Thanks Christine, Gordon and Vic for letting me explore the benefits of blogging.  (I think I already have figured out the costs!  Sorry for being slow. The combination of early weeks of the semester and the height of the appointments season got me behind.)

One thing I’m very interested in right now is payday lending. Obviously there have been a flurry of initiatives from state and federal regulators. It is also striking that the market appears to function quite similarly in many different countries. The most interesting gap in the literature is a thorough policy analysis of precisely what is wrong with payday lending. There are of course lots of pointed criticisms. One group (like a recent study from Ohio) argues that the market is populated with abusive operators that flagrantly violate disclosure requirements and the like. But that is a bit off point. What I am thinking about is precisely what is wrong with the model of the payday loan – a high-interest rate loan made on a very short-term basis, predominantly to customers of modest means. It seems to me that what is called for is some careful thought about whether these people are better off getting these loans at those high rates or being denied.
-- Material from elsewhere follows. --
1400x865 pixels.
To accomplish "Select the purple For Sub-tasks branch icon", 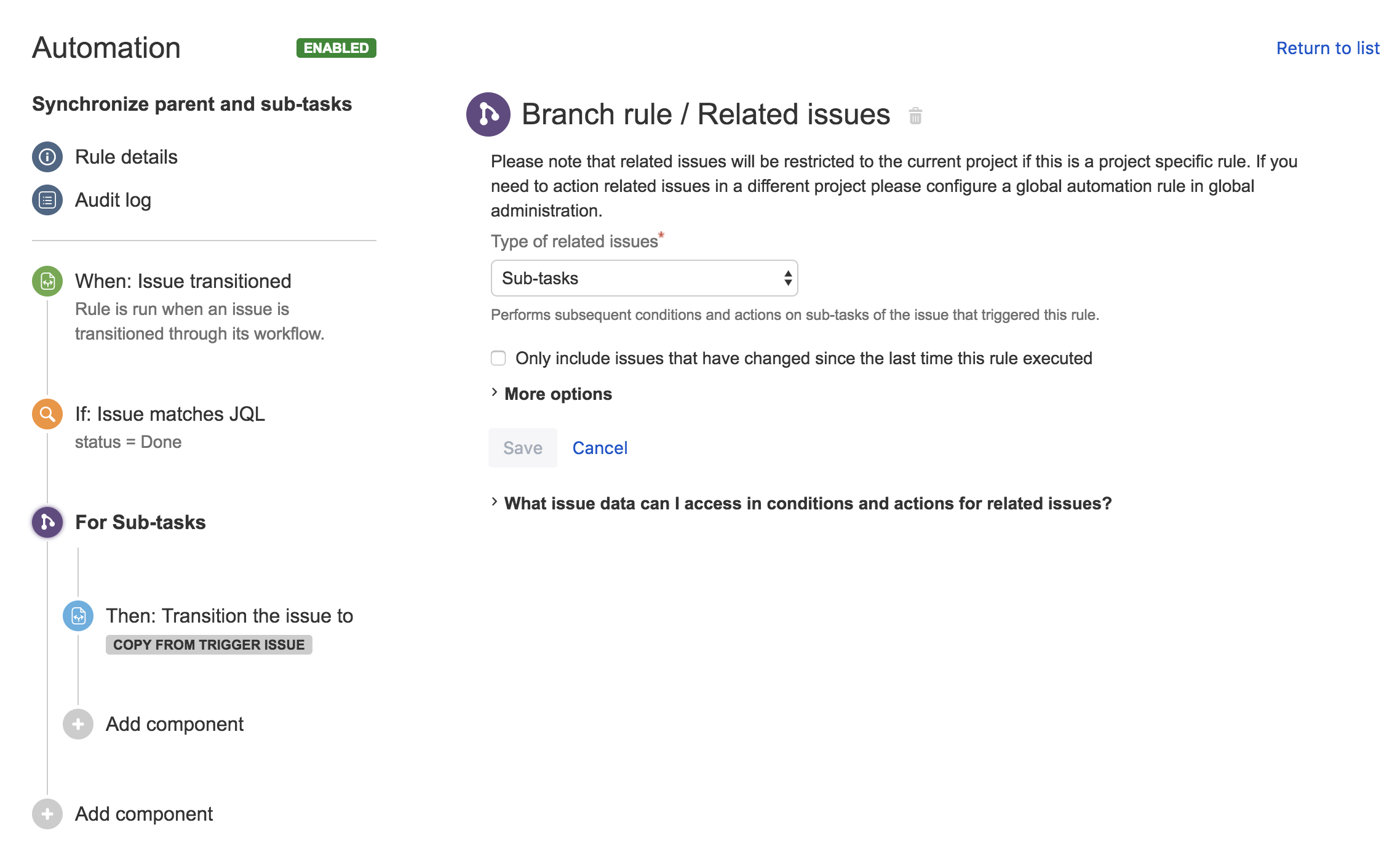I will tap(47, 522).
That seems to turn in part on two things – exactly what are people doing with the money? And what do we think about rollovers. It seems clear that the market depends a lot on people that borrow and never really completely repay their debt. But working out exactly why this is so bad is a little hard. After all, a lot of people have high credit card debts that they can’t really ever hope to repay. Why is this different? {Or perhaps they’re both unacceptable.}

The most interesting interaction, I think, is the relation between the internet based actors and the large publicly traded companies that are building branch networks in so many states. Those companies claim that everything depends on having a good location near the customer. But if you Google “payday loans” you’ll see a lot of operators, charging rates much lower than the companies with the local branches. It is easy to see how their prices could be lower – they don’t have to pay rent or buy local facilities. But I’m interested in how the market is working. Do the Internet lenders serve a higher segment of the market? Are they really a scam, profiting from “shrouded” fees like bounced-check charges and the like? What do local regulators think about them – do they regard them as wholly unlawful interlopers?

I welcome any thoughts or experiences anybody has about this. I also, very much, would welcome any suggestions for interview contacts.